-3

I want to test whether any single bit is set in a C int. I don't care which bit it is.

Equivalent to

if (1 == count_bits (n))

I'm curious if there is a non-looping algorithm for this which does not require special hardware support.

spraff
  • 32,570
  • 22
  • 121
  • 229

2 Answers2

5

If only one bit is set, then the number is a power of two. 

unsigned int IsPowerOfTwoNoLoop(unsigned int input)
{
    unsigned int temp = input;
    if(0 == input)
    {
      return 0;
    }
    temp -= 1;
    /*Example of the logic:*/
    /*  0100 (4 DEC) - 1 = 0011
        0011 & 0100 = 0000 
    */
    if (temp & input) /* if not zero - not pow of two */
    {
        printf("%u Is NOT the power of two !\n", input);
        return 0;
    }

    printf("%u Is the power of two !\n", input);
    return 1;
}
H.cohen
  • 517
  • 3
  • 9
  • For the explanation see https://stackoverflow.com/questions/600293/how-to-check-if-a-number-is-a-power-of-2#600306 – hellow Oct 29 '18 at 10:26
  • I would suggest to use `uint32_t` instead of `unsigned int`. Why don't you accept any digit and reinterpret them as an unsigned value in your function? – hellow Oct 29 '18 at 10:33
  • 1
    Review: it would be much clearer (=better) to return `bool` from this function. – unwind Oct 29 '18 at 10:41
1

The simplest way is probably to convert to an unsigned type.

Then we are simply testing whether we have an exact power of two.

We can use a simple observation that these are the only non-zero numbers that have no bits in common with n-1:

bool is_power_of_two(unsigned int n)
{
    return n && ! (n & (n-1));
}
Toby Speight
  • 27,591
  • 48
  • 66
  • 103

Exercise goal:
Answer these about the thread on testing for a single set bit:
1. What does IsPowerOfTwoNoLoop return when its input is 0?
2. Which return type does the comment by unwind recommend for that function?
3. According to the reply by Toby Speight, what kind of type is it simplest to convert to first?

Given records:
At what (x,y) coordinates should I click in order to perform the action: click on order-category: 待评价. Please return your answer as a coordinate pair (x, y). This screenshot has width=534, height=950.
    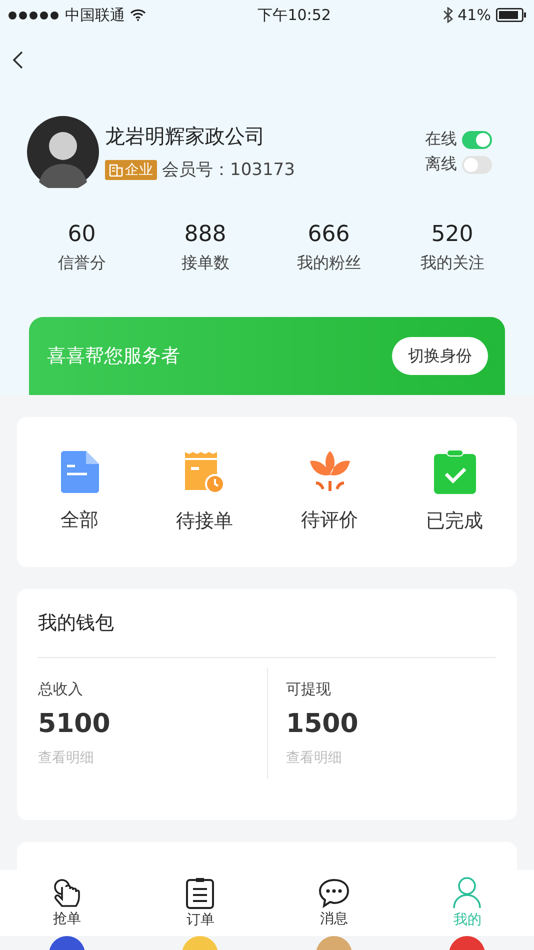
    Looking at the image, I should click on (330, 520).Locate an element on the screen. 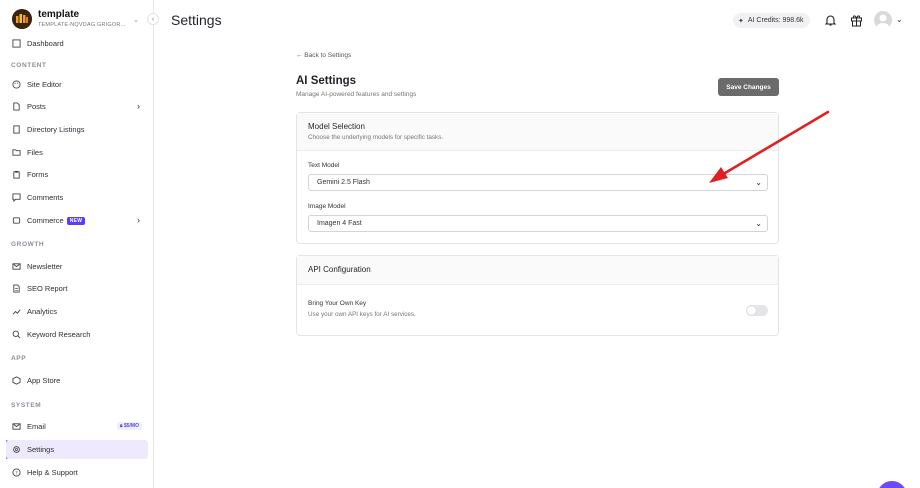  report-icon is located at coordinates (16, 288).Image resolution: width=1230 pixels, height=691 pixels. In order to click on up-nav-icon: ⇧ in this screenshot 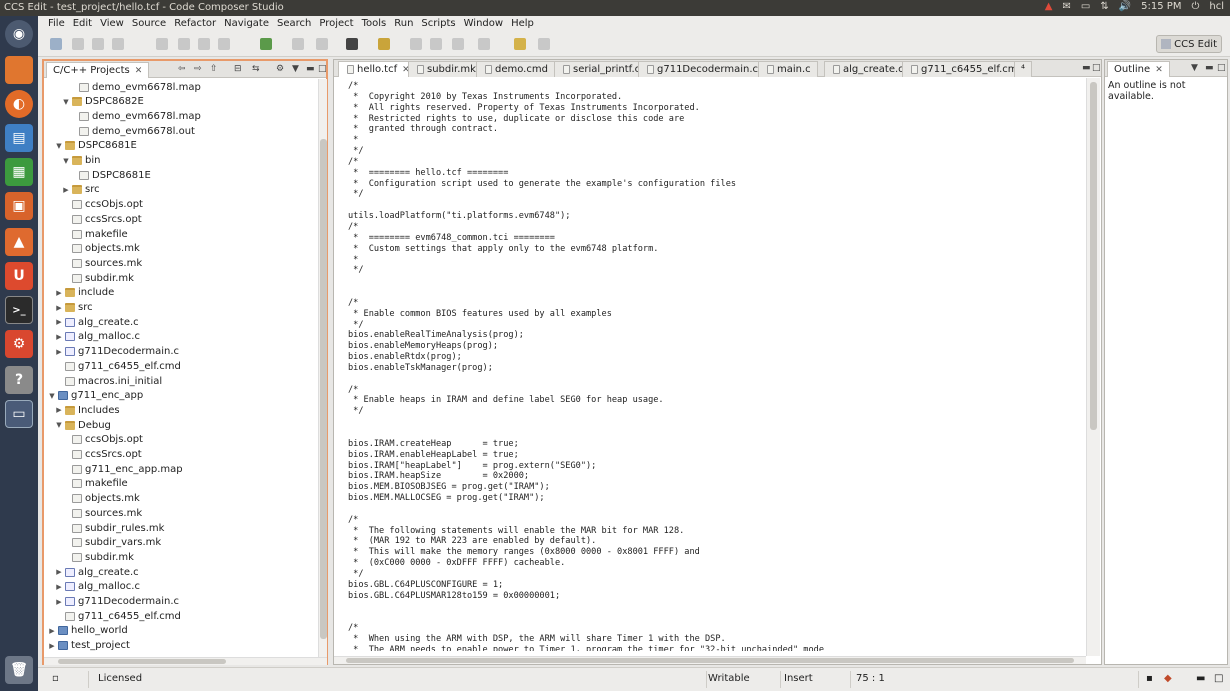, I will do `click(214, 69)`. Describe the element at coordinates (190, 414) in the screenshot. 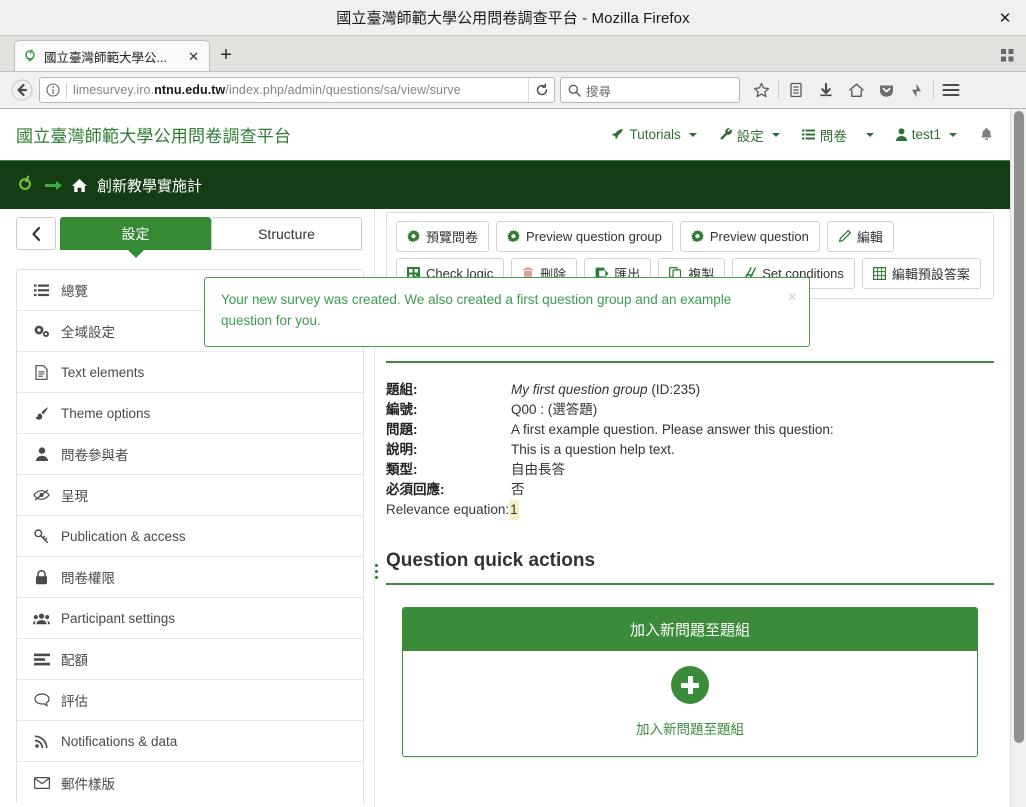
...
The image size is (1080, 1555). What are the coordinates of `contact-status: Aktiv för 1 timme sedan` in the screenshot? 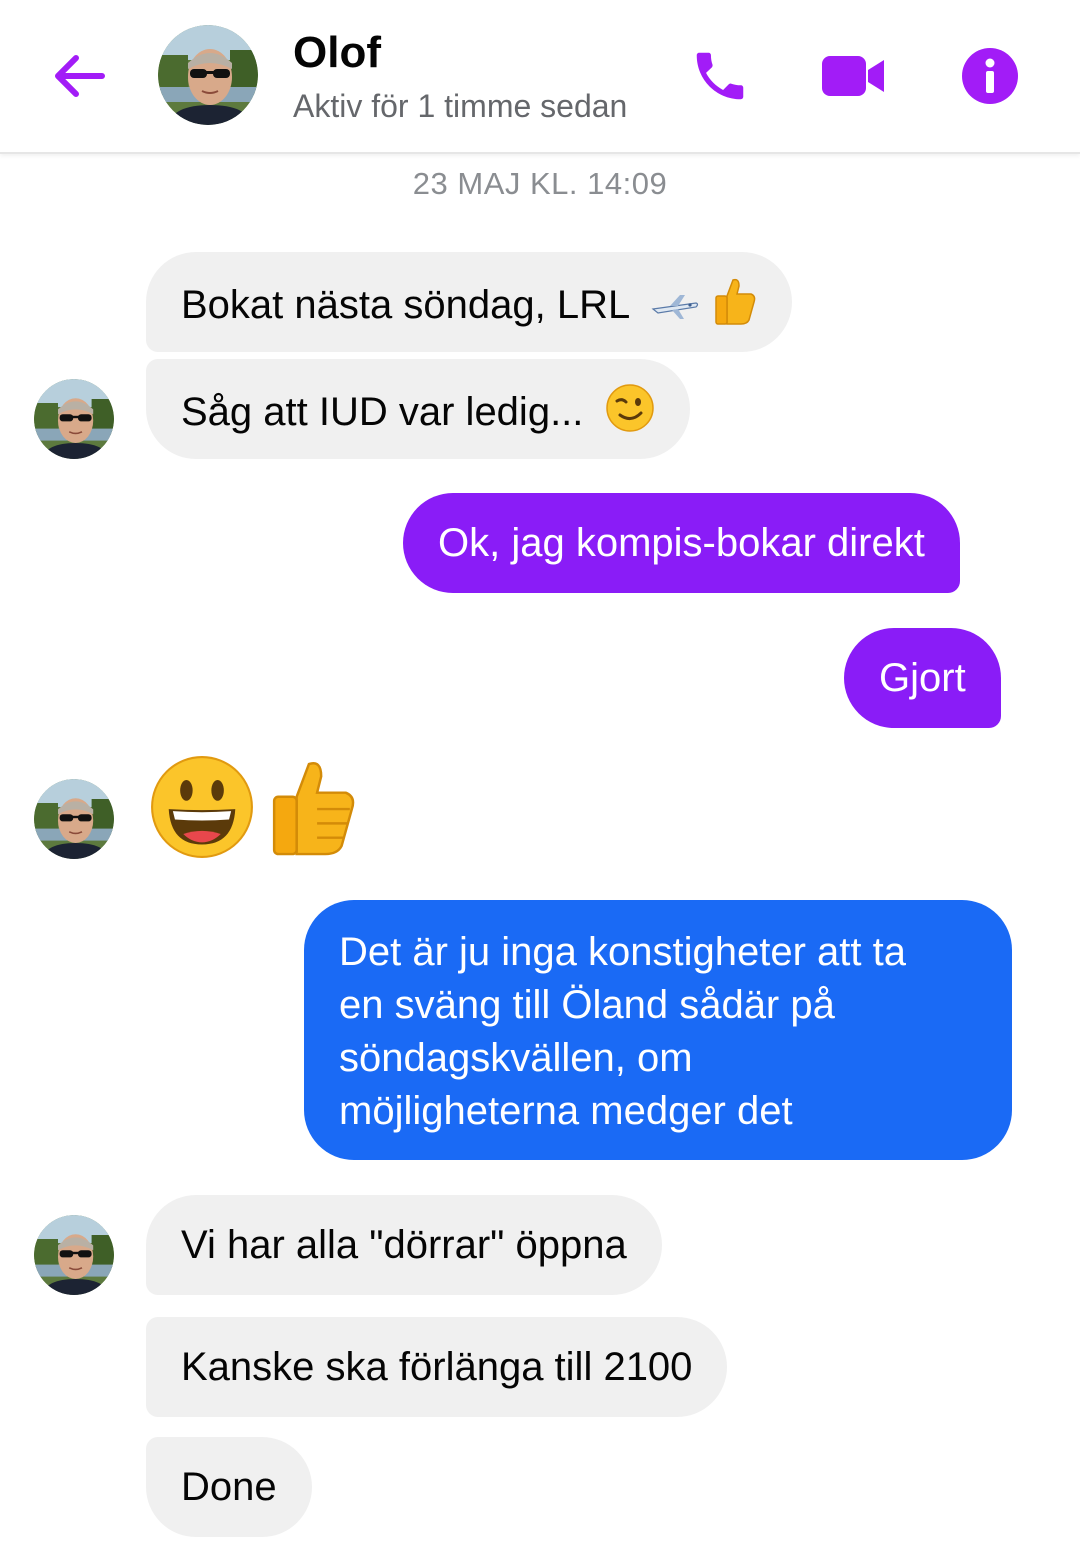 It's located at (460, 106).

Task output:
1. 0
2. bool
3. An unsigned type